For more information about the case of two groups of activists on trial for actions they are alleged to have taken in May 2010, see their website. MCFly was promised (twice, and personally) statements from the Press Team at Manchester Airport about the trial. Those promises were, sadly, not kept.
Manchester Airport is owned by the 10 local authorities of Greater Manchester. Manchester City Council owns 55%, with the other 9 councils owning 5% each. While the airport’s ground operations are relatively “green”, the airport is refusing to take responsibility for any proportion of the emissions of the planes taking off, flying or landing, on the pretext that there is no internationally agreed way of sharing out these emissions between the origin and destination of a flight. But this will change, and as majority owner of the Airport, Manchester City Council will have to take ownership of a proportion of the aviation emissions.
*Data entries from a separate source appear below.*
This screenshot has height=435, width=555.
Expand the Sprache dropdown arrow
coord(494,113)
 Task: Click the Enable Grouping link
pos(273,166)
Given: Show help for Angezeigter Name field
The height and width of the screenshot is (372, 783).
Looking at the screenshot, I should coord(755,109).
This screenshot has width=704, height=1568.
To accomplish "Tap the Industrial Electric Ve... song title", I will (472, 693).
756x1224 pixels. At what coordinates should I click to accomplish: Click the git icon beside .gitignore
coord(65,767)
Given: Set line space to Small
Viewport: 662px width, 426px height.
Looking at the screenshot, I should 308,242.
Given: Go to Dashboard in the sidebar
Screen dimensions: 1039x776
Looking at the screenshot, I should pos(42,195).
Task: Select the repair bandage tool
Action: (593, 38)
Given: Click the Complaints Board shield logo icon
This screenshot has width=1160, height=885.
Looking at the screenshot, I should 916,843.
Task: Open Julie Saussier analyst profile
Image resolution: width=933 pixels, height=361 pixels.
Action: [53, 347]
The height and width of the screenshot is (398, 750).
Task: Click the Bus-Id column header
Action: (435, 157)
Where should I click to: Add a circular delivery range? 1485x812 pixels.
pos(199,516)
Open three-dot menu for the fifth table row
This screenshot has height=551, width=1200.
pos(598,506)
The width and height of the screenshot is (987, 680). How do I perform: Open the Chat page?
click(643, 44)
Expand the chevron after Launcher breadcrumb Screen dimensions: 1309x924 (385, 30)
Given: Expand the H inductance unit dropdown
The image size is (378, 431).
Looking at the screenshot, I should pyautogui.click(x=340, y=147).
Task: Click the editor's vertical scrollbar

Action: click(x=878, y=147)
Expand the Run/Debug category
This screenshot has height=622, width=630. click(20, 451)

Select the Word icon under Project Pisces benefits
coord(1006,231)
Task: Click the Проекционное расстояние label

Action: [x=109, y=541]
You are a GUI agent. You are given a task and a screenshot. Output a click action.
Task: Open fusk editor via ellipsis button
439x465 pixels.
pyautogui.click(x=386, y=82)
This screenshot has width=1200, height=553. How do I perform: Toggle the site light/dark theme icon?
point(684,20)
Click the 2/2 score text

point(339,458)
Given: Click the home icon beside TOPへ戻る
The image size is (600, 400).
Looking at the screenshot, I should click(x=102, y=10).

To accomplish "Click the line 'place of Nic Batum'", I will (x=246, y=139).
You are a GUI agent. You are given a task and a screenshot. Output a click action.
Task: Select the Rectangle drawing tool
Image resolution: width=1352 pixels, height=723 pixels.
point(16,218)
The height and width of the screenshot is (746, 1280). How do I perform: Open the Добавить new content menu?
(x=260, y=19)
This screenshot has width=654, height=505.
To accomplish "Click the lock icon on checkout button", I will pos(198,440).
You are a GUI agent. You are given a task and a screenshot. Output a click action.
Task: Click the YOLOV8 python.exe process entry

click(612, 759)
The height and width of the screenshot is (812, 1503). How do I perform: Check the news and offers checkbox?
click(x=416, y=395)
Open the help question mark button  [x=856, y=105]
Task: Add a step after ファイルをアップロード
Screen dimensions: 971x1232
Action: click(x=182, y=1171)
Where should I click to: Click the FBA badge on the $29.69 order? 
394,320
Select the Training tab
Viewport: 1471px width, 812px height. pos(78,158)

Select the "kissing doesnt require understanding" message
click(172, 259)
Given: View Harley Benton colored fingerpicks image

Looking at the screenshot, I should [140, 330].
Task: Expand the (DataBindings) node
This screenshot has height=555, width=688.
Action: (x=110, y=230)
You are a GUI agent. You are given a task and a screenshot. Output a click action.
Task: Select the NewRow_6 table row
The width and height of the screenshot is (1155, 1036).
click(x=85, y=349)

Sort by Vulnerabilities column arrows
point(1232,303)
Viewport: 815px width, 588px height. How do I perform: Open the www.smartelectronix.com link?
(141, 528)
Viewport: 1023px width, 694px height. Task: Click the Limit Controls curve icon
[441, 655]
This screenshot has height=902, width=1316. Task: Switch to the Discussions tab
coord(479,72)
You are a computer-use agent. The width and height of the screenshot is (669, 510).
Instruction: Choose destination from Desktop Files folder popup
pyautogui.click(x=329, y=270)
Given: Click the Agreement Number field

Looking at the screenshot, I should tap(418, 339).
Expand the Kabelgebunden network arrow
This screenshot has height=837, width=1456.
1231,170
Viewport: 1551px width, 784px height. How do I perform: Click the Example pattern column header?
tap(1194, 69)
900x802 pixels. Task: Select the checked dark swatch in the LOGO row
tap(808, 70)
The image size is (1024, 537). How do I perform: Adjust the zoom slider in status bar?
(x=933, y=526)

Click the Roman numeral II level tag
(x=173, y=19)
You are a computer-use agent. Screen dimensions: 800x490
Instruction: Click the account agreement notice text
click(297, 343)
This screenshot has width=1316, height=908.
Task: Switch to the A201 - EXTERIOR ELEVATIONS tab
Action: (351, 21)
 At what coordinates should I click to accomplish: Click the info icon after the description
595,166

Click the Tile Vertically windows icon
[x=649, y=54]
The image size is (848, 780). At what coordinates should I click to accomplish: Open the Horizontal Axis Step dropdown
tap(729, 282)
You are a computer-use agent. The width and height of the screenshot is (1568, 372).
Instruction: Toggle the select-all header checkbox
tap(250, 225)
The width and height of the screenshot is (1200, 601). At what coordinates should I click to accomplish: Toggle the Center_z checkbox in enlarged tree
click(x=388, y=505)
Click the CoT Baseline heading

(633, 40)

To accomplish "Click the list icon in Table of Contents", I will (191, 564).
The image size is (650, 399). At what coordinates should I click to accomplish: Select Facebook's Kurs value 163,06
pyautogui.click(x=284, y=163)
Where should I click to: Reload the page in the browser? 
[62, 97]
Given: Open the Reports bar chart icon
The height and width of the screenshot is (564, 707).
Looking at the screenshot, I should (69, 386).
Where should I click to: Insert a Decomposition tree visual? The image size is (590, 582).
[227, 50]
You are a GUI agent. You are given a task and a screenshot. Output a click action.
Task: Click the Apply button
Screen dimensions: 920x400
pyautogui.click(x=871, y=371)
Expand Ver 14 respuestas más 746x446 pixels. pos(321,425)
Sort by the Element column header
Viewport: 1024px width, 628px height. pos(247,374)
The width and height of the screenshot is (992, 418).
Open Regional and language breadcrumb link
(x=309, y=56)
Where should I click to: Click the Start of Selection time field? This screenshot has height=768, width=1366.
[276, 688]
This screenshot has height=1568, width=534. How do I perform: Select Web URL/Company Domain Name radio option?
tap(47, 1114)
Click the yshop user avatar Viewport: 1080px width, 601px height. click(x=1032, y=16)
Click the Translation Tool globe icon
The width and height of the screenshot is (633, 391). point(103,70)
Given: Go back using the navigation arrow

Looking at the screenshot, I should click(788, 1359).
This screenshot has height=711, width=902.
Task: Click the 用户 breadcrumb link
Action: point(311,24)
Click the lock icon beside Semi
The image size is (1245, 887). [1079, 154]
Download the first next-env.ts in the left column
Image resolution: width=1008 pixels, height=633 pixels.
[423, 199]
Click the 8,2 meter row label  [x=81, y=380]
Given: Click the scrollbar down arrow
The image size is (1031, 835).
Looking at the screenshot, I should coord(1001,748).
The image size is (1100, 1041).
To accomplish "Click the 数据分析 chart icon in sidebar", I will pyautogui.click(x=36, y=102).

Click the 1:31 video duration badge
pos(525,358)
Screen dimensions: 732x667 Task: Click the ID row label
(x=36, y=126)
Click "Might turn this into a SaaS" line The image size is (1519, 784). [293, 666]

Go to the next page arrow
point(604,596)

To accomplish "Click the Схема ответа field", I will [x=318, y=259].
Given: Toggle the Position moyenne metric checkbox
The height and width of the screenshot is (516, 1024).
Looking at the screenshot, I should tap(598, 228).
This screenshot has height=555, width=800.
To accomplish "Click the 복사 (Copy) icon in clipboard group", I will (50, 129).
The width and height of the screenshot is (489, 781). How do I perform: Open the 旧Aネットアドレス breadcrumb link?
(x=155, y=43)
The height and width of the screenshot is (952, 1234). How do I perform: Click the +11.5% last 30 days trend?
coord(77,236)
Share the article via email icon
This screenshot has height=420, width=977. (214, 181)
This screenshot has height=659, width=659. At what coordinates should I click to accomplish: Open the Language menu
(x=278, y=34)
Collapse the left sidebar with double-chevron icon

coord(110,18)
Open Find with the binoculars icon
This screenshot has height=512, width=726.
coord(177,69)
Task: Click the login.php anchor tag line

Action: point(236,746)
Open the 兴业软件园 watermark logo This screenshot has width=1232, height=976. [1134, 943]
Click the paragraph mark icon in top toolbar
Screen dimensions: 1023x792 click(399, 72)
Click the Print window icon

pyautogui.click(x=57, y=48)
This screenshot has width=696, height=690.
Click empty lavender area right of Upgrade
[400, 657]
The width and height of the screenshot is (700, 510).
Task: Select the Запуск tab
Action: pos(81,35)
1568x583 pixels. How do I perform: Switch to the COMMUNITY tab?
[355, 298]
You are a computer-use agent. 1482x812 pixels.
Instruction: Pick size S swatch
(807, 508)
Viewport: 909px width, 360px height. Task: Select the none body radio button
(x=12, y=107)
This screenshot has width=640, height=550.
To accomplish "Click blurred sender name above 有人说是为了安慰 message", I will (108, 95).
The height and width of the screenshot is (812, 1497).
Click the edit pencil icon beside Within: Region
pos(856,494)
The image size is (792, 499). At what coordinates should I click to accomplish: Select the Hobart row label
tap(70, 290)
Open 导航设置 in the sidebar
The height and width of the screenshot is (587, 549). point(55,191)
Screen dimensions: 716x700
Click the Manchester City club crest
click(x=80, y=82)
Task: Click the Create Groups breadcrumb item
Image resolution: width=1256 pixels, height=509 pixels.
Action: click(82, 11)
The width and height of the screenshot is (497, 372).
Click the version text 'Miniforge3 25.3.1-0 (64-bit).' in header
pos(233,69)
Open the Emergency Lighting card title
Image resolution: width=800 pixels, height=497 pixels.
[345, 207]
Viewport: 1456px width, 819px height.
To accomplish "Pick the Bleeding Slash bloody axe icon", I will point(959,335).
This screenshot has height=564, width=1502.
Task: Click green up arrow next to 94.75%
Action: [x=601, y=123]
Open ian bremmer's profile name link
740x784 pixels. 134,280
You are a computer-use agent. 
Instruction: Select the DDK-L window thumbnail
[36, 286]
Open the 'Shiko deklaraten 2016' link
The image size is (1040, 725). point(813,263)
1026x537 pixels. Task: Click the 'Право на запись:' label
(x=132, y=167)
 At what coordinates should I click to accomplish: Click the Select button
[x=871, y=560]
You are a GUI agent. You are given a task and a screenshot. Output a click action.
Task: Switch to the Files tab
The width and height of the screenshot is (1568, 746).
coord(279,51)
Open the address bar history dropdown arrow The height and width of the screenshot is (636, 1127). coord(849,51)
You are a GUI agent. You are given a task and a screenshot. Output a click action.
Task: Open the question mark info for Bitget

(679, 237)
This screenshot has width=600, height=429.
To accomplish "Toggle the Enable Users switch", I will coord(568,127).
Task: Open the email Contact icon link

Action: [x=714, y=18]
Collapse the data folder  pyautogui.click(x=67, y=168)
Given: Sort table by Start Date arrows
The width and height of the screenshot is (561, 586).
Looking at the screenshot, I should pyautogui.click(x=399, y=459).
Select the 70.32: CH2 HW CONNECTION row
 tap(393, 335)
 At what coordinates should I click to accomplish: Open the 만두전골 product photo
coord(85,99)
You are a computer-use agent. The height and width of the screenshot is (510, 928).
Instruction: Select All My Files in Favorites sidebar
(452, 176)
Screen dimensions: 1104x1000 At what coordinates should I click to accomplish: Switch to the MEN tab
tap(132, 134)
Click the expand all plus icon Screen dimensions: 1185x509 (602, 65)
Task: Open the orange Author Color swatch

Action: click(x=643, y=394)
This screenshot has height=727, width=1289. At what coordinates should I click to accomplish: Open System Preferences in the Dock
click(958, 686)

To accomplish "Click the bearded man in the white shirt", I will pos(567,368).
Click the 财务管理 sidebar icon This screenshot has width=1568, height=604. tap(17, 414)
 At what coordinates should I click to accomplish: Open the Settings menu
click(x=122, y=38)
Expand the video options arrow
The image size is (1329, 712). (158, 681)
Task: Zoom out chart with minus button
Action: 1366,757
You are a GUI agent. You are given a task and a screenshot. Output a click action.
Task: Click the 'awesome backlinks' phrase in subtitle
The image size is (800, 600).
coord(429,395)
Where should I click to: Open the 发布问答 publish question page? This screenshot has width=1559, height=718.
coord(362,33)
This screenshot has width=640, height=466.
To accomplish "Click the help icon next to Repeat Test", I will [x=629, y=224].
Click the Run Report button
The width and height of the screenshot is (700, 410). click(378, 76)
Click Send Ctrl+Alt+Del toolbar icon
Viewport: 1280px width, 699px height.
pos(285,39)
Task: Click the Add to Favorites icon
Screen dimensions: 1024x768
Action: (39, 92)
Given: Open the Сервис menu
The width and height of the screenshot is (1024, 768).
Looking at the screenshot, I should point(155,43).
Including these extra emissions will make its ambitious carbon reductions targets set out in the Manchester Climate Change Action Plan impossible to achieve.
Any non-violent action that does not endanger lives which is taken to discourage the Airport’s owners from expanding the airport should be applauded and supported by any sane human being concerned for the fate of the planet. We no longer sell slaves, or deny voting rights to women, and we are astounded that such practices were ever the norm. We will look back at airport growth with the same incredulity.
Marc Hudson, editor of Manchester Climate Fortnightly 2008-2010.
[It is a matter of public record that I am flying to Australia to spend a year with my parents, and returning overland. Doubtless this will bring cries of ‘hypocrisy’ from those keen to change the subject from the City Council’s responsibility, but the activists on trial have said they still want me to provide a statement.]